In small rural towns likely not the population to justify the expense of such infrastructure, on the other hand the state and federal government sees fit to put highways straight through the centre of such towns rather than have such highways circle around the town.

So need to control the speed through the towns, now speed controls typically create hazards. The reason speed controls create hazards is because they only consider speed. Once again speed does not kill: it is the impact force resulting from acceleration (the rate at which speed is changed) which kills.

Speed controls installed into the infrastructure do not slow vehicles down at an acceptable rate.  Speed signs are typically installed in the wrong location. Take Tea Tree Gully, when leaving the plaza, and passing the school there is a sign at around 50 km/h pass the school and houses. Then it rapidly changes to 80km/h on a blind bend, go round the bend smack into the back of the traffic queue at the milne road junction. The 80 km/h sign shouldn’t occur until get through the traffic lights, and even then it should occur slowly, as you do not instantaneously leave the area in which there is likely to be pedestrians.

I suggest that the speed on approach to traffic lights should be 30 km/h and sign posted. Moreover I suggest that traffic speed limit signs should be associated with lines across the road: when a vehicle crosses the line then that is the speed it should have. So not only should the sign approaching the milne road intersection not be 80 km/h, it should be reducing the 50 km/h down to 30 km/h as approach the junction. As move through the intersection the speed should progressively increase to 80 km/h, not dependent on the acceleration of vehicles, but controlled by the traffic signs.

So what we need are appropriate speed reductions as approach intersections along with more sign posts. It would need to be worked out, but as an example 100 km/h, 80 km/h, 60 km/h, 40 km/h, 20 km/h, 10 km/h, with suitable distances set between each. The speed increase would be similar. Instead of sign posts line markings could be used. So for example if the speed in Tea Plaza car park is 10 km/h to 20 km/h, then cannot pass the facility at more than 40 km/h, since that is the speed required to reduce to prior to entering the facility at its required speed. Those passing the plaza probably wouldn’t like the idea, those trying to get out, would probably consider otherwise.

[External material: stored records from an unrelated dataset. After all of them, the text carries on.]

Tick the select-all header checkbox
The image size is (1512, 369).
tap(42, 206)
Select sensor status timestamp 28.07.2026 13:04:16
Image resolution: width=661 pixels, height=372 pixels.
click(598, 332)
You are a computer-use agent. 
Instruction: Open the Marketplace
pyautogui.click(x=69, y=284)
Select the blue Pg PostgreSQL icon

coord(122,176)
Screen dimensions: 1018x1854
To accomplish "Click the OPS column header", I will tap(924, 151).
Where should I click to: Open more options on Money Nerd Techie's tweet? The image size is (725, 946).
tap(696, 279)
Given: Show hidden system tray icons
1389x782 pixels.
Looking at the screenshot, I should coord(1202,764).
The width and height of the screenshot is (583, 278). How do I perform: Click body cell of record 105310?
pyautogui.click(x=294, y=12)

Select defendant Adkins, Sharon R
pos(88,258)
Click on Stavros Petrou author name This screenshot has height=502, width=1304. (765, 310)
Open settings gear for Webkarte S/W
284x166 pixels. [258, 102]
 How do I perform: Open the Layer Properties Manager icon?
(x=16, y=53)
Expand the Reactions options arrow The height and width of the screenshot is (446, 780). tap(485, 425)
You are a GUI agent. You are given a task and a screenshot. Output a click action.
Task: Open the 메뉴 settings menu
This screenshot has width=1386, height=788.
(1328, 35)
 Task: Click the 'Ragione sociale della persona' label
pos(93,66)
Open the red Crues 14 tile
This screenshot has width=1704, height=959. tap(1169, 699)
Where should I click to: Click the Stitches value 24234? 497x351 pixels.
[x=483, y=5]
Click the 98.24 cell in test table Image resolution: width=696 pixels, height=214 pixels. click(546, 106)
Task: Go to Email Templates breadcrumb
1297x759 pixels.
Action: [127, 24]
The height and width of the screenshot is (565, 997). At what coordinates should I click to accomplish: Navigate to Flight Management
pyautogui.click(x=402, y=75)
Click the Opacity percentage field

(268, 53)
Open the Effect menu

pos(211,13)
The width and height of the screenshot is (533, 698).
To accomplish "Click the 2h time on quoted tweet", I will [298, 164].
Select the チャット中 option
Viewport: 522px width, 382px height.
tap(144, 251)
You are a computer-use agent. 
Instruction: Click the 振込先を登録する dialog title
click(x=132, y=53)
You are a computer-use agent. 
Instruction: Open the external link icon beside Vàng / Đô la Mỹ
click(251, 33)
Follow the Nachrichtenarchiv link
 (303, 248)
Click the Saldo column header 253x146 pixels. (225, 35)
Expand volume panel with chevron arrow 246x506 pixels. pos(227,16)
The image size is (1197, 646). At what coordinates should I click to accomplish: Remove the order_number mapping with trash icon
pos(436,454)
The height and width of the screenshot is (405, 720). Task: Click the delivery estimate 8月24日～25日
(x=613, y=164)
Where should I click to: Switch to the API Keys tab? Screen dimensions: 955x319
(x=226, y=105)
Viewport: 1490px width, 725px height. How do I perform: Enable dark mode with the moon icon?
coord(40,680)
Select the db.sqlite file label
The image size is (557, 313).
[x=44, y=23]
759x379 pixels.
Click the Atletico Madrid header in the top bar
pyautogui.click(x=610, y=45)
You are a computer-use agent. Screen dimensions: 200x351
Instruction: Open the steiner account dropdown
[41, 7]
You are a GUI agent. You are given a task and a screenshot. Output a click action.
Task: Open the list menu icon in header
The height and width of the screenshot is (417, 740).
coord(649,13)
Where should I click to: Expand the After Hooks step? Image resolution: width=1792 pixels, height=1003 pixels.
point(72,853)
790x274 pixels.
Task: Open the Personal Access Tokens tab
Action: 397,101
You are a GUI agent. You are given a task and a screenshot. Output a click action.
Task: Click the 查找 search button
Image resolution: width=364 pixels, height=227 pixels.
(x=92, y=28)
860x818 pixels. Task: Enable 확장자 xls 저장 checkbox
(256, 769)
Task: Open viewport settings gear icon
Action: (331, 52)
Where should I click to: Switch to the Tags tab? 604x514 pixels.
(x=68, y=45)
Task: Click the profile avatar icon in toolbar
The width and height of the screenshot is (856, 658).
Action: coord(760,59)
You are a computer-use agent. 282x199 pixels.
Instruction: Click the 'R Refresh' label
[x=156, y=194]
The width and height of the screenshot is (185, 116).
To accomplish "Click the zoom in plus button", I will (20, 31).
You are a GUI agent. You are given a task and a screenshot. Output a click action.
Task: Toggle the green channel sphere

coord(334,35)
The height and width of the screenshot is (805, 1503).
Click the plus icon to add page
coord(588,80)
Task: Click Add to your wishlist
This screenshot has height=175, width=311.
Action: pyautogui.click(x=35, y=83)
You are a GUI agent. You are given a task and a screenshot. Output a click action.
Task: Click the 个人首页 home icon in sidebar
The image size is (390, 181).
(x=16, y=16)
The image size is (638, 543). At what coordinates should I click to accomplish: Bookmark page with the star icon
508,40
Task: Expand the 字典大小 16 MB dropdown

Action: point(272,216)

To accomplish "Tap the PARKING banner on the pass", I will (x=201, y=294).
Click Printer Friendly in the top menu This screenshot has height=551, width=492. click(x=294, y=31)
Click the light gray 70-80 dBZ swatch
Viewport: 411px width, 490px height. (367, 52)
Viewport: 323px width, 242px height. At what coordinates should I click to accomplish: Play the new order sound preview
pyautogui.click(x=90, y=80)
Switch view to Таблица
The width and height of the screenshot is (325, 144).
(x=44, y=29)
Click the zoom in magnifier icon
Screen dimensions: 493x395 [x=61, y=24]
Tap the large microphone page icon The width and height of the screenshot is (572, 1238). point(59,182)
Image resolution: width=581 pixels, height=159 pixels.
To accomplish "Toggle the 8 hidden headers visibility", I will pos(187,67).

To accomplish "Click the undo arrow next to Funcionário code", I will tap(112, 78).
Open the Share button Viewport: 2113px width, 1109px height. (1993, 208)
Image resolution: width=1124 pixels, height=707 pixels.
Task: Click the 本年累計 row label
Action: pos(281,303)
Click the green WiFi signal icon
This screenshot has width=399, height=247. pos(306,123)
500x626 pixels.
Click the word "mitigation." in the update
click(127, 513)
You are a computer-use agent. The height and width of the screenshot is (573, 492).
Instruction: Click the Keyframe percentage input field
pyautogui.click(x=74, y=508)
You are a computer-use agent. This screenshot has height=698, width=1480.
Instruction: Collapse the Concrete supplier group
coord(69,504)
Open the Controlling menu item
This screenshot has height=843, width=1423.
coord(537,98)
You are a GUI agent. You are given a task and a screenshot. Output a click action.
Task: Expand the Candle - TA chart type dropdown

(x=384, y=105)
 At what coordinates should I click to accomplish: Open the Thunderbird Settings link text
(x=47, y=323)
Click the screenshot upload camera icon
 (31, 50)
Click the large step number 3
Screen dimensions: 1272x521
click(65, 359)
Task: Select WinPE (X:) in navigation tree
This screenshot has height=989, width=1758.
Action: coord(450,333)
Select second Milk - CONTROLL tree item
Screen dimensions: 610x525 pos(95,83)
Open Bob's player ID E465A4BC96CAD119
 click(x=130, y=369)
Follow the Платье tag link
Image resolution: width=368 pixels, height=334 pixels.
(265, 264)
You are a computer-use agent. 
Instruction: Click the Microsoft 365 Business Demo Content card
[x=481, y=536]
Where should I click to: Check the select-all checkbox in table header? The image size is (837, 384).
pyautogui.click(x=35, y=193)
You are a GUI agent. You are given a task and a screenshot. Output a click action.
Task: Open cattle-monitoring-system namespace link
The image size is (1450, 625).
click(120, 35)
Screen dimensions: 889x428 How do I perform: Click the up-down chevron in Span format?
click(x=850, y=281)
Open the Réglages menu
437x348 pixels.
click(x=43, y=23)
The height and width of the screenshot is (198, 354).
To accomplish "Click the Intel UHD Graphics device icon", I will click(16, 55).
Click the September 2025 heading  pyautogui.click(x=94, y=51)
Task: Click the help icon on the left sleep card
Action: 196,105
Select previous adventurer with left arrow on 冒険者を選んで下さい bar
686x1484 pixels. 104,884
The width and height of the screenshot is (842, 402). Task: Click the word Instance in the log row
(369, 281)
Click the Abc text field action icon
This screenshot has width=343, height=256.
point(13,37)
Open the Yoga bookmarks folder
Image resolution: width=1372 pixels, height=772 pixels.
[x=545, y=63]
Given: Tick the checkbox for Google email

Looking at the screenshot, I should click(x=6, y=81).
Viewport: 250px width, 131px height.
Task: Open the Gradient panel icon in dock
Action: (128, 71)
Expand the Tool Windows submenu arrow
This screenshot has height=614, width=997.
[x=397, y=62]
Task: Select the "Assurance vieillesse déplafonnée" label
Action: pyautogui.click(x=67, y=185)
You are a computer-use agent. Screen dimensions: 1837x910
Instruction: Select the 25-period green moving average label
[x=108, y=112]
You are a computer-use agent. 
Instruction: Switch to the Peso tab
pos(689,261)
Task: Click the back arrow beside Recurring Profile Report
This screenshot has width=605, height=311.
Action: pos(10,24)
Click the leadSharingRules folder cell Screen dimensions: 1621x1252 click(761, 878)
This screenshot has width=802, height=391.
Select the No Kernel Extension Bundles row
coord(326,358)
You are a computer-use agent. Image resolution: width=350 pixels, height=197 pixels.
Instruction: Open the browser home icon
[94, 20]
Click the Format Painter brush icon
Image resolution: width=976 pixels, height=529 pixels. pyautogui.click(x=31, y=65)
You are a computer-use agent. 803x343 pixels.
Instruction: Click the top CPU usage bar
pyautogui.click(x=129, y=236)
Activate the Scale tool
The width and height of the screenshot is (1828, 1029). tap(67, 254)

The fundamental problem we have is merging multiple flow channels. So instead of wasting time and resources measuring speed, would be better of observing the behavior of traffic, and designing and implementing better flow control systems.

Narrowing a road and creating a bottleneck poses a hazard because it requires too rapid a deceleration to the safer lower speed of the narrowing. The transition from one speed to another has to be properly managed. Acceleration has to  be properly managed.